Saturday's starters —corners Sims and Gerett Burl, and safeties Tyrone Henderson and Dominique Brooks — had a combined 13 games of experience between them. Of course, the lack of an effective pass rush by the CU defense had a lot to do with CSU's success in its passing game. But Bray's focus is on the secondary.
"I told them, ‘You guys opened up Pandora's Box. People are licking their chops when they look at this film. You've got to understand that and you've got to correct it. You've got to pay more attention to film study, pay more attention to practice,'" Bray said.
The good news is that Bray thinks they can close Pandora's Box.
"It's all fixable," Bray said. "We're never going to be a totally denial group at this point, but we can sure be sound and make plays. We were in position to make a lot of plays, and we've just got to do a better job. And we will."
Burl said Saturday's experience defending Holland and the CSU passing attack should help as the season wears on.
"There's a lot of good quarterbacks in the Big 12," he said. "Seeing a good quarterback your first week is just going help us to get better."
One of the things Bray has stressed since the opening of fall camp is the need for the defensive backs to read their keys — watch the first move by key offensive players to analyze where the play is going and react accordingly.
"Players are conditioned to watch the game like we watch it on TV," Bray said. "But that's not how you've got to do it as a football player. You've got keys that you've got to see. They've been conditioned over 15-18 years to watch TV. And they don't focus on those things."
"If they put their eyes in the right place, they will know what to do by what their keys tell them. And then it becomes an easy game," he added.
One player who read his keys on the final play Saturday was Billingsley, who saw the tackle pull and knew the pitch play to the CSU running back was coming. He reacted and made the stop.
SECOND TIME IN 43 YEARS
For just the second time in 43 years, a CU defense held an opponent without a rushing first down when CSU failed to move the markers on the ground. The other time came in 1999 vs. the Josh Huepel-led Oklahoma Sooners at Folsom.
Players went through a practice in shorts and pads Monday. But they got a lot done in terms of film study earlier in the day, due to the fact they were out of class because of the holiday.
Asked how the coaches were addressing the possibility of the team letting down after playing an emotional game vs. CSU, Barnett said, "One of the things we tried to stress Saturday is not playing emotionally, but playing passionately.

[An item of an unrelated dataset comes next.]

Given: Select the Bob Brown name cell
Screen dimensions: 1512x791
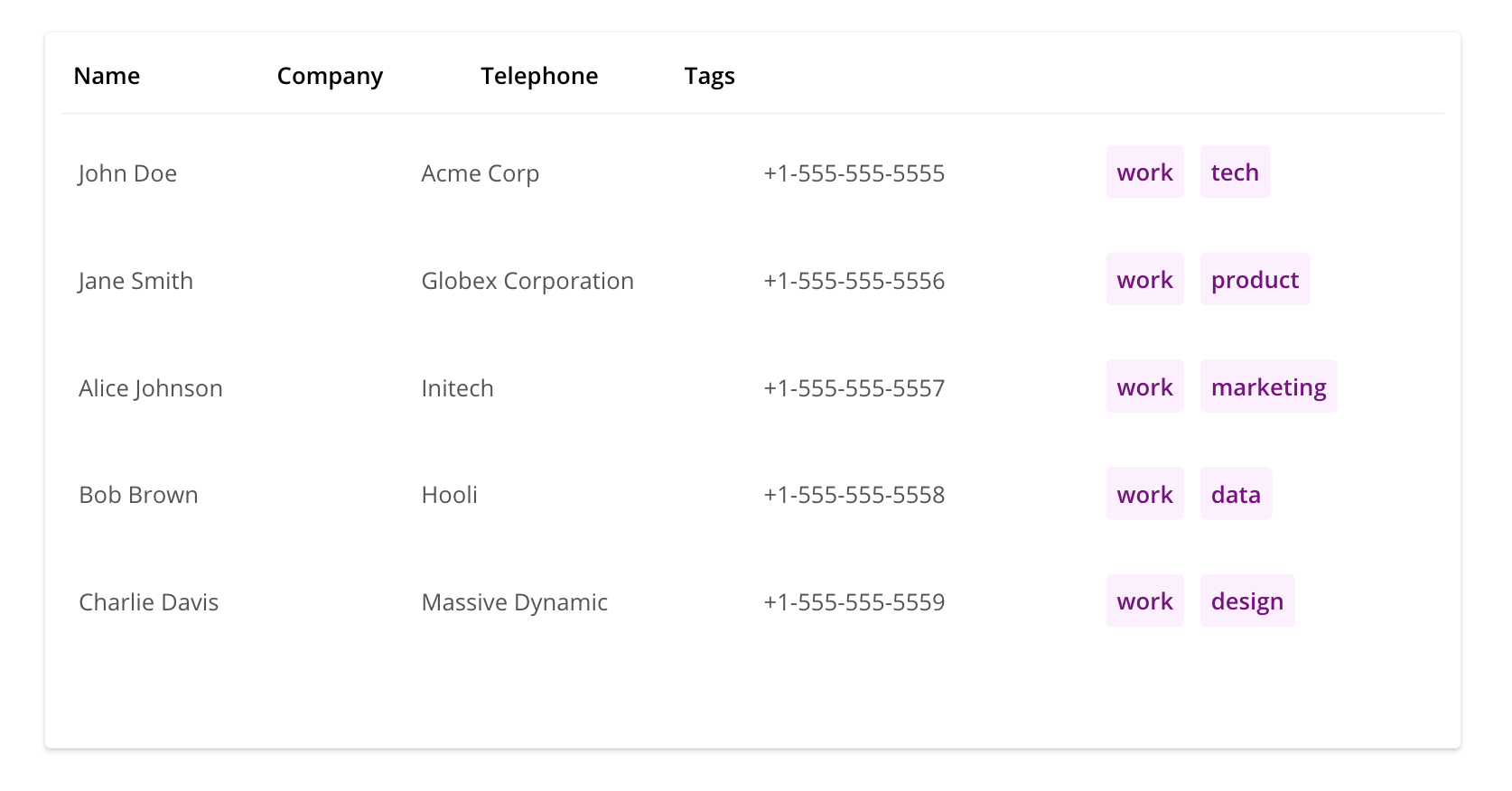Looking at the screenshot, I should click(x=138, y=495).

We had a couple guys out of control, but for the most part I think we did that."
He said one piece of evidence of that was through feedback from the CU-CSU referees.

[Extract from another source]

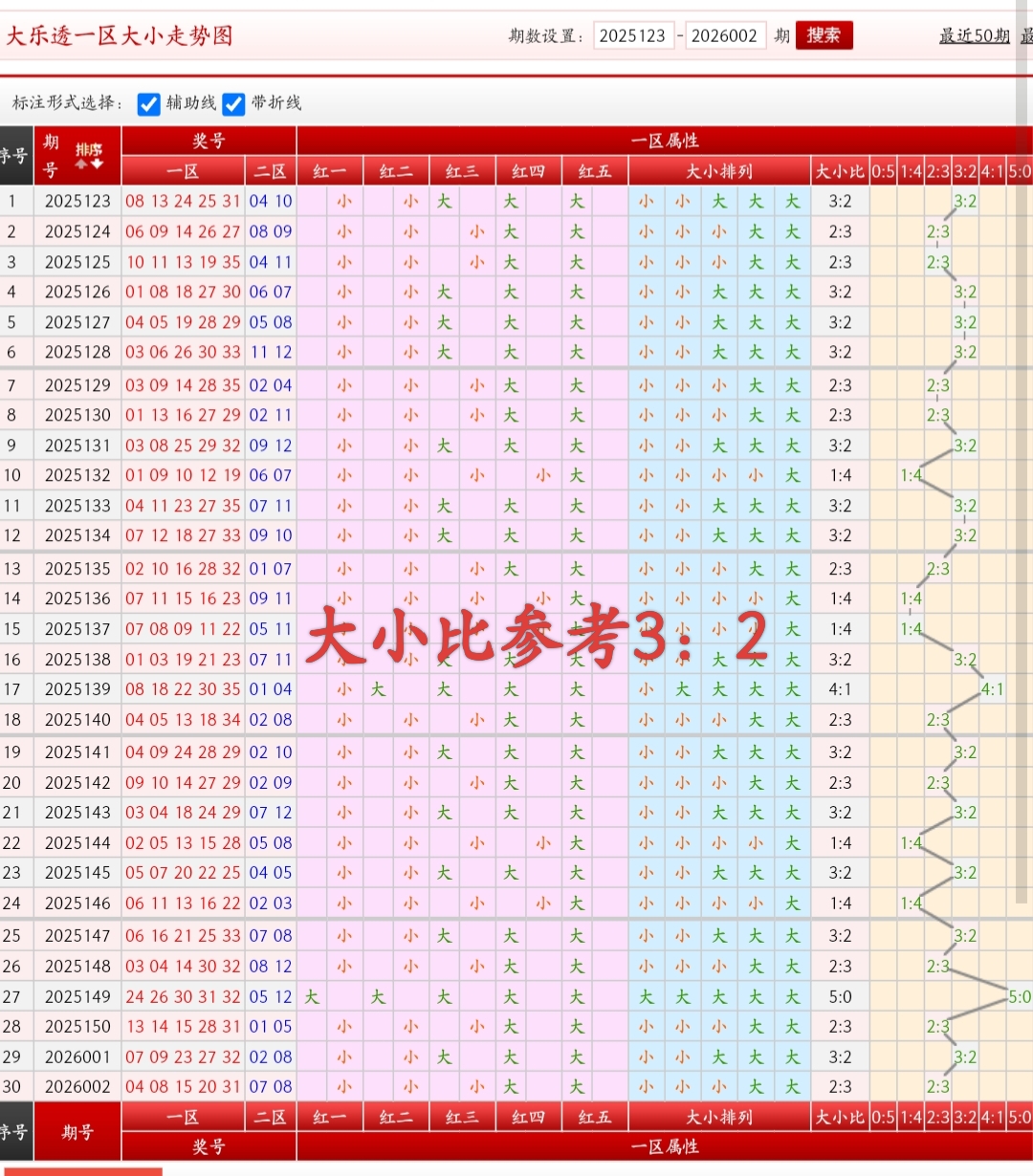Image resolution: width=1033 pixels, height=1176 pixels.
Task: Select the row for period 2025149
Action: 77,995
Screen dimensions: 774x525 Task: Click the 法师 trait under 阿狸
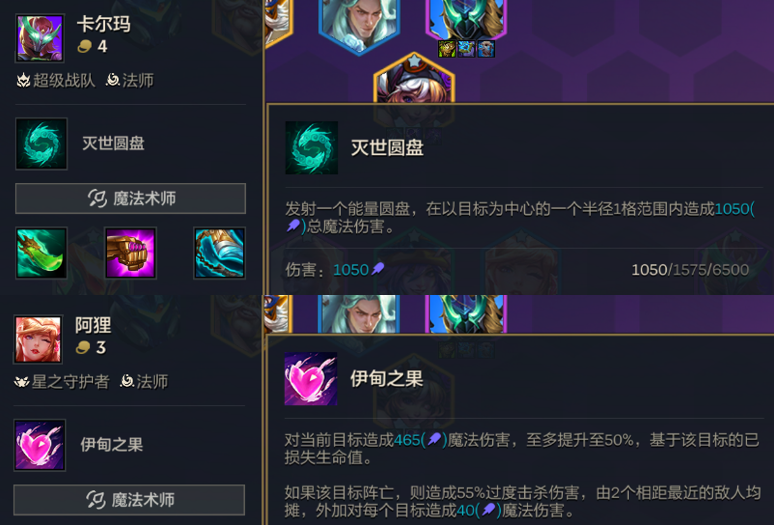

"For the first time since this game's been played, none of the officials came over to me and said, ‘Everybody's out of control, and there's too much trash talking out there,'" Barnett said. "It was a clean, hard fought game between two teams just going about their business. That's usually a sign of people playing passionately, not emotionally."
Safety Dominique Brooks sustained a mild concussion in Saturday's game and was held out of contact Monday. He should be OK for Saturday's game vs. WSU.

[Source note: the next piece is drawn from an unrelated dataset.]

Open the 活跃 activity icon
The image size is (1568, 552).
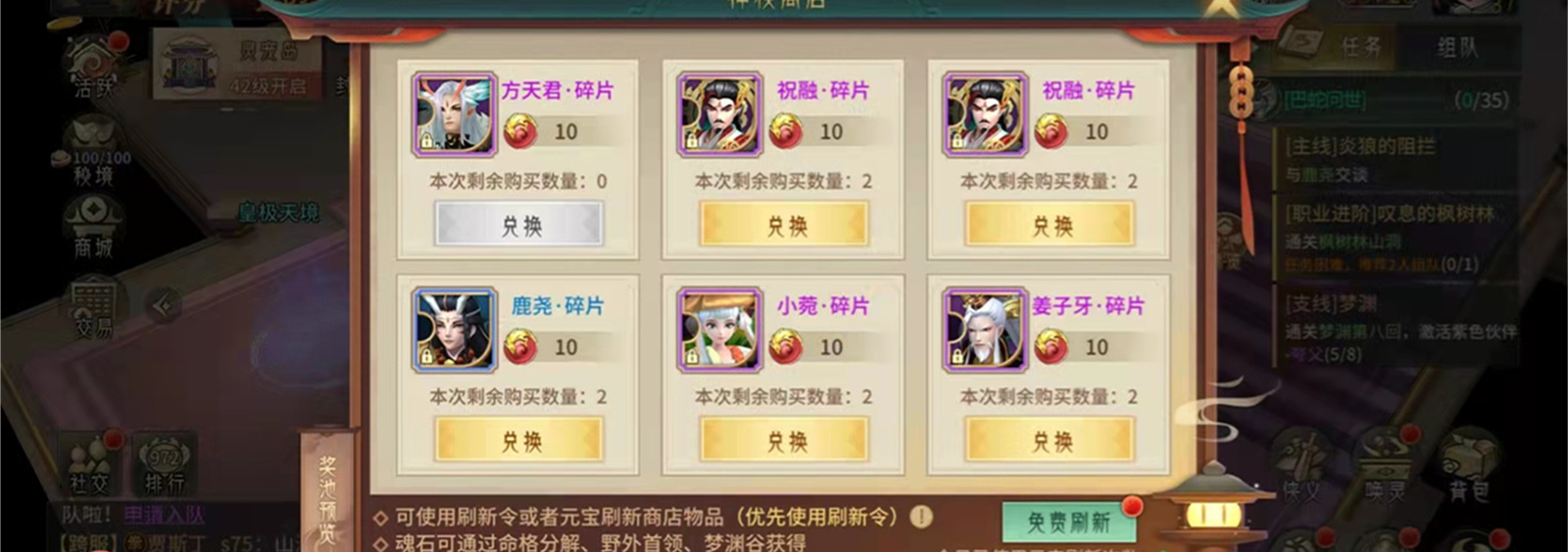[95, 65]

Colorado coaches grade their offensive linemen by giving either a positive or negative mark for each player on each play, then divide the plus plays by the total number of plays they participate in. Senior OT Sam Wilder had the highest grades vs. CSU, 88.4 percent. Terrance Barreau, starting at guard for the first time, earned 77.3 percent, but led the squad with five knockdown blocks.
Starting linebackers Akarika Dawn, Jordon Dizon and Brian Iwuh led the team with eight tackles each. Dizon also had two knockdown blocks on special teams, a touchdown saving tackle and a forced interception.